As the Quality Improvement Manager and Compliance Officer at a small nonprofit community behavioral health agency, I often reviewed charts after critical events. A bad outcome or a complaint would often be the trigger. In hindsight, it was easy to see the events that could have been handled differently, the ways that people slipped through the cracks, or to imagine how things might have gone better if we had been more proactive. This wasn't always true, but it was common enough that it bothered me.
I taught myself how to write queries and develop reports out of our Electronic Health Record system because I believed that we could use data analysis to track trends and identify risks before something went wrong, that we could use the data being entered by clinicians to develop tools they could use to provide better services.
Data projects that focused on productivity, state reporting requirements, or compliance were the first priority for our agency, because we needed that data to survive. However, with limited resources, I started to see that there was always another required state report, or another form that needed to be tracked for compliance, and never enough time to look at clinical trends, or search out people who were falling through the cracks. Never enough time to put together data that would be helpful to clinical decision-making or identify gaps in care - data that could be interesting, inspiring, and actionable for clinicians and managers.

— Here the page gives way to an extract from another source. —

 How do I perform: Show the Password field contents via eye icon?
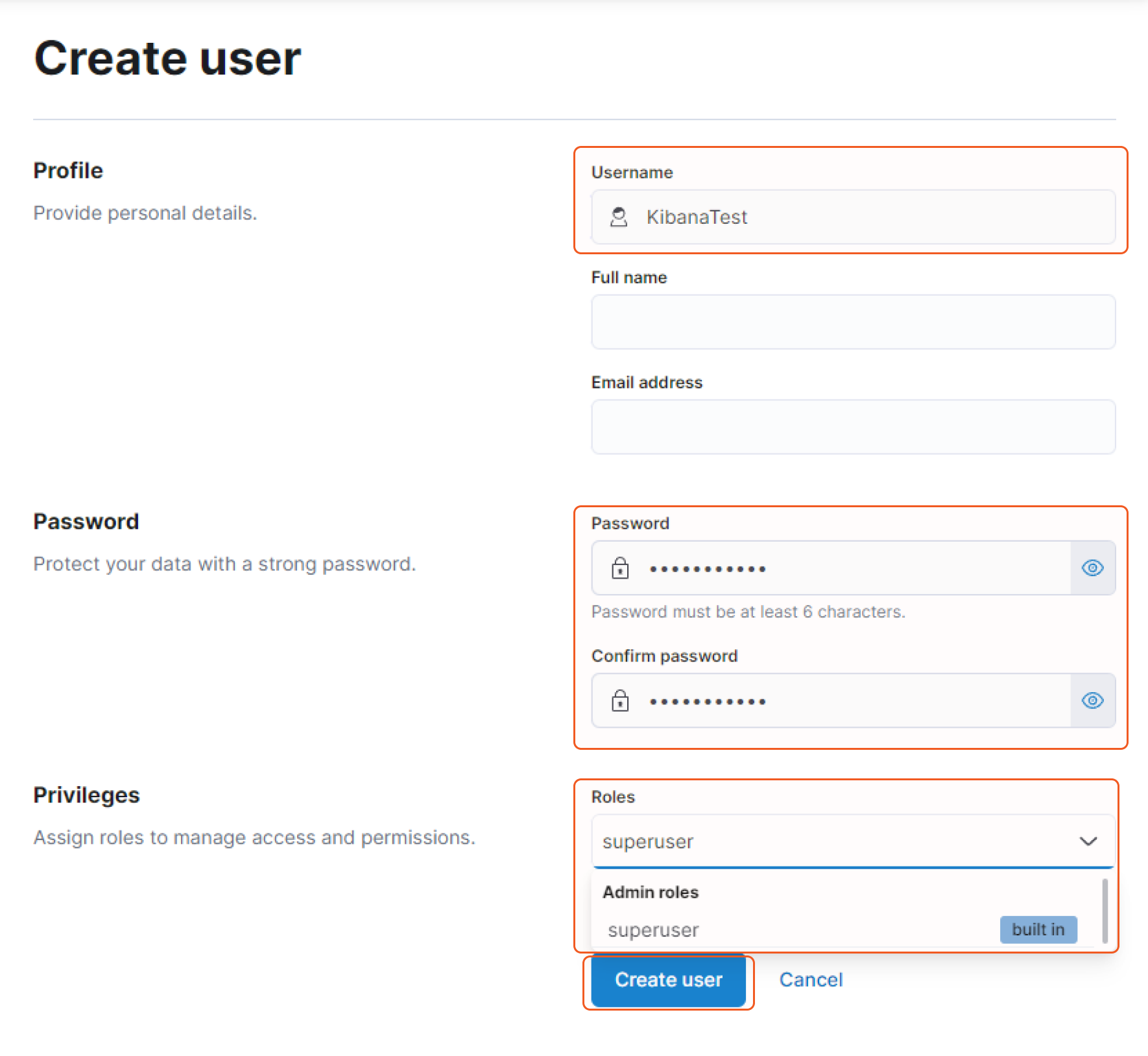[x=1092, y=568]
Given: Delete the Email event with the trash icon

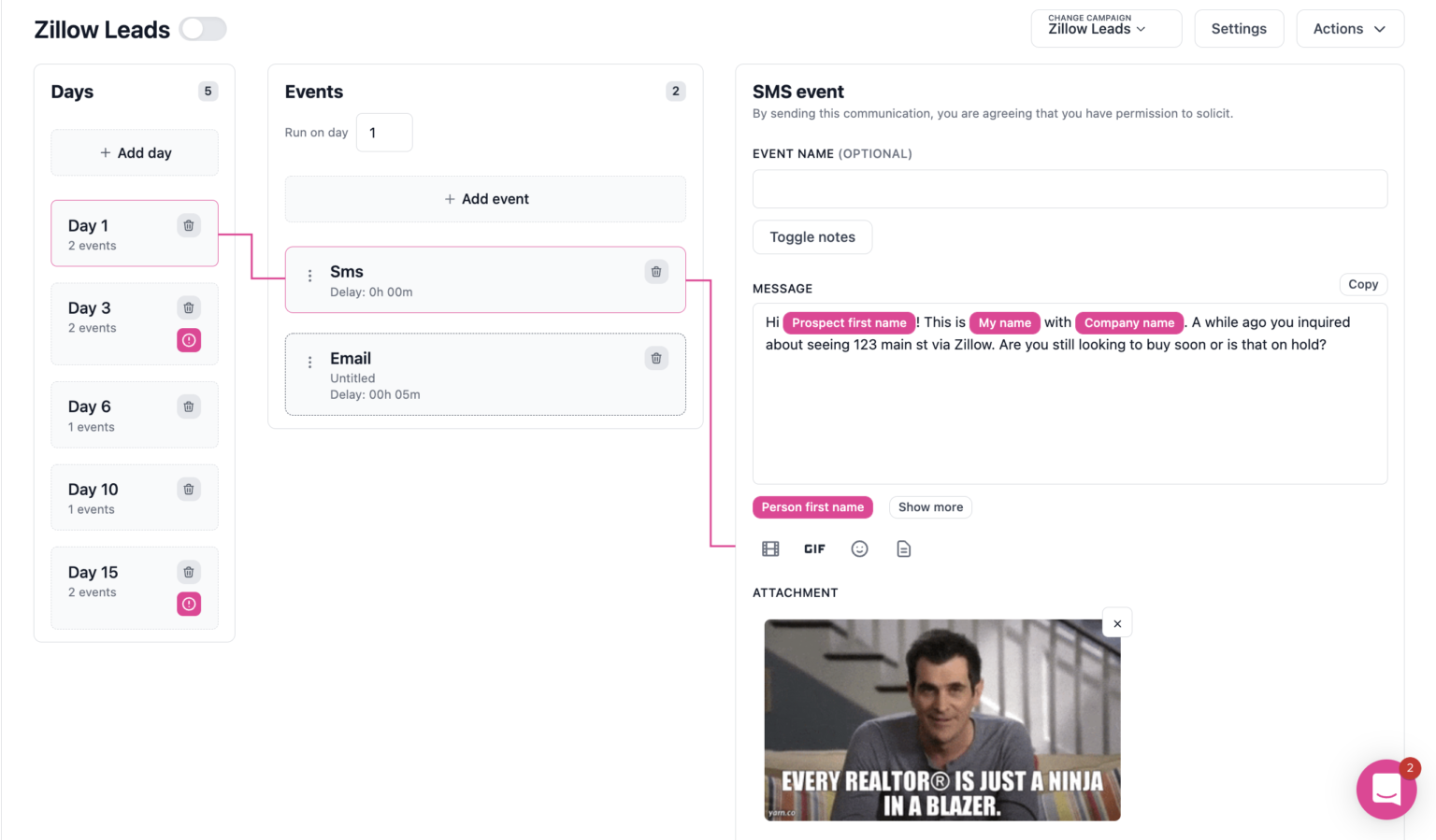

As an independent contractor for the past year, I've had the opportunity to work with agencies across the country, and I see that pattern over and over. People are so busy keeping up with required data reports that they don't have the time, energy, or resources to take their data analysis to the next level.
Metrics can be a good thing, but very few agencies have time to fully utilize the richness of that data. Agencies of every size are tracking PHQ-9 scores, and having clinicians repeat them once every 3 months to check for remission, but most don't have time to track people with the highest scores or to identify people who never came back for services after an initial screening. This type of scenario plays out over and over again, and clinicians (one of our most precious and limited resources) get burned out, never seeing the benefits of the data they so dutifully enter.
I founded Mission Driven Data to offer agencies just like yours an opportunity to do things differently. I want to connect agencies with data that supports your mission, inspires your workforce, and drives the behavioral health system toward better outcomes. I want to help your agency identify outcomes that matter - outcomes that benefit your community, not just the demands of various payers or regulators. I want to change the way you think about your data - to shift it from being a necessary burden to a limitless source of meaningful information.
Starting with the Credible EHR system, Mission Driven Data is going to get you access to your agency's data. We're going to help you understand and use that data. And we're going to build a community of like-minded people (social workers, data people, and everyone in between) who can support each other as we transform our system using this untapped resource.